Considerando as dificuldades já mencionadas para identificar as taxas de retorno efetivamente realizadas pelas concessionárias, desenvolveu-se uma metodologia alternativa de

realinhamento da TIR de referência, baseada da recomposição das condições estabelecidas nos respectivos leilões.

Por essa metodologia, a TIR de referência é ajustada com base no custo de capital atualizado, e a tarifa máxima é recalculada por meio do fluxo de caixa original do leilão. A nova tarifa básica seria estabelecida pela aplicação dos mesmos percentuais de deságio originais sobre a nova tarifa máxima encontrada, e corrigida pelo respectivo indexador previsto no contrato.

As simulações realizadas, tanto em cenários de crescimento quanto de queda dos custos de capital, demonstraram os efeitos práticos nas tarifas, as quais poderiam ser reduzidas ou aumentadas, dependendo do comportamento dos indicadores econômicos que afetam os custos de capital e do indexador contratual das tarifas.

Assim sendo, essa metodologia, com os devidos aperfeiçoamentos e ampliação dos testes, poderia ser uma alternativa para tornar mais eficiente o modelo de regulação do equilíbrio econômico-financeiro pela TIR.

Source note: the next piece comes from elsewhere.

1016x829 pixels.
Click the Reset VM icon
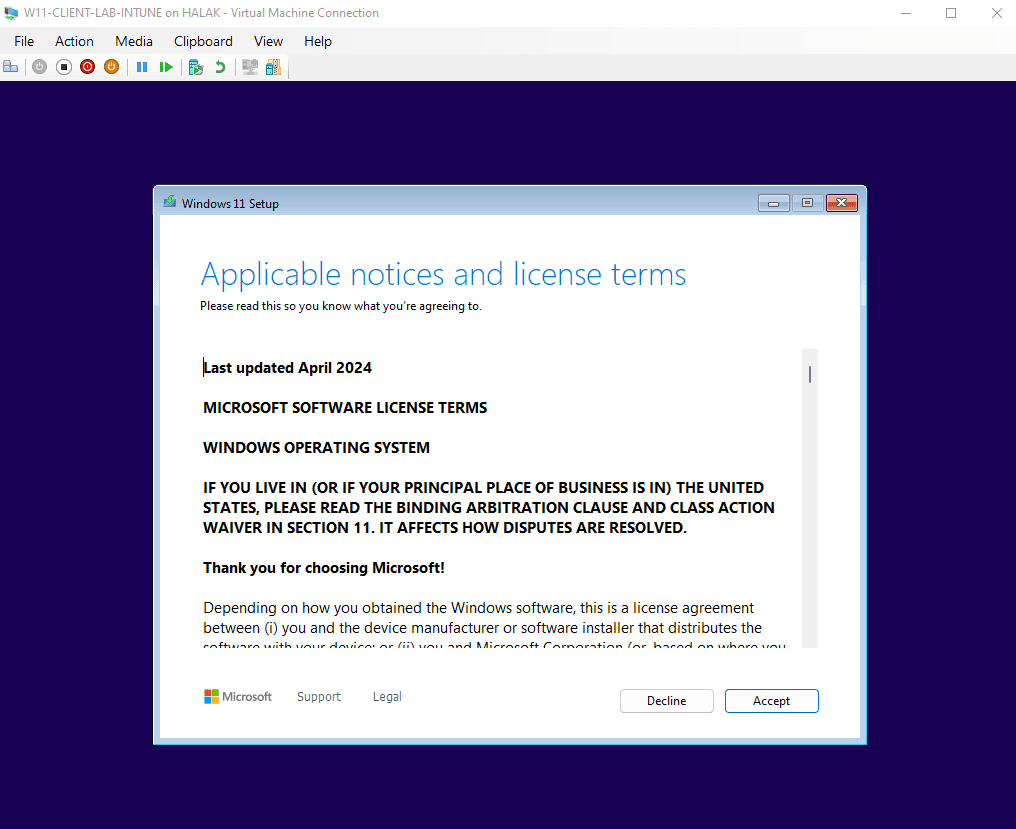[166, 66]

Evidentemente que as alterações propostas só poderiam alcançar as concessões vigentes por meio de negociações com as concessionárias, sob pena de caracterizar quebra contratual e afetar o risco regulatório. Entretanto, muitos dos contratos estão no fim da vigência, portanto, uma nova etapa de concessões deverá ocorrer em poucos anos, sem contar eventuais novos projetos que deverão ser implantados, o que pode ser uma oportunidade para aperfeiçoar a legislação, visando proteger os agentes das flutuações econômicas durante longos períodos, como é o caso das concessões de rodovias.